Esto es lo que les ha sucedido a muchos de los que postulan la teología de la liberación, Boff en primer término. En ellos, el misterio no tiene cabida, todo es tan “racional” y simple como la vieja mecánica de la lucha de clases. El cristianismo solamente sirve en la medida que empuja a una determinada y exclusiva transformación política. Pero evidentemente esto no es cierto, es un forzamiento brutal de los Evangelios, la ruptura con la tradición, y quizás, lo peor de todo, el negar al hombre lo que para él es más difícil y necesario hoy en día: su apertura al misterio.
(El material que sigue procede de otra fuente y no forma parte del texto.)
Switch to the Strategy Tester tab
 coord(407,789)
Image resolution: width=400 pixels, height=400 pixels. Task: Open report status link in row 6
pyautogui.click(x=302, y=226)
El buen teólogo, por el contrario, mantiene viva la conciencia de la infinita distancia entre Dios y nosotros, y por lo tanto, “de la infinita y misericordiosa condescendencia que Dios ha tenido hacia nosotros cuando en la plenitud de los tiempos el Verbo se hizo carne”. Para hacer teología, la persona debe admirarse ante las maravillas de Dios, sentir el estupor, como afirmaba Giussani.

Balthasar acuñó una expresión que expresa bien la actitud del teólogo: “Kniende Theologie” (teología postrada, arrodillada). Él sabía que la teología descansa en la profundidad de la obediencia y del amor humilde, y que solamente se puede practicar en el contacto con el Dios viviente que nace de la oración.

Todo esto lleva a reflexionar sobre el lugar que le corresponde a la investigación en la teología. Su exigencia de carácter científico no se sacrifica cuando se pone la escucha religiosa al servicio de la palabra de Dios, porque sin esta escucha el teólogo no existe. En todo caso hay otra cosa, filosofía más o menos buena, ciencia política, sociología, pero no teología. Es el caso de Boff.

La espiritualidad no atenúa el valor científico, al contrario, es un requisito imprescindible de esta dimensión concreta de la ciencia, porque cada ámbito científico especializado tiene sus requerimientos propios. Es imposible hacer arqueología de investigación y descubrimiento desde el despacho, sin trabajo de campo, y lo mismo sucede con muchas de las actividades científicas.

¿Cómo investigar sobre volcanes sin acercarse a ellos? ¿Cómo practicar hoy en día la economía sin nociones o fundamentos econométricos? Todos aquellos que investigan en primera línea han de cumplir determinadas exigencias que son propias de aquella materia. En el caso de la teología, la exigencia es la relación con Dios y ésta exige del silencio, de la oración, de la humildad y de la obediencia. Pretender lo contrario es simplemente dar gato por liebre. Es el caso de Leonardo Boff.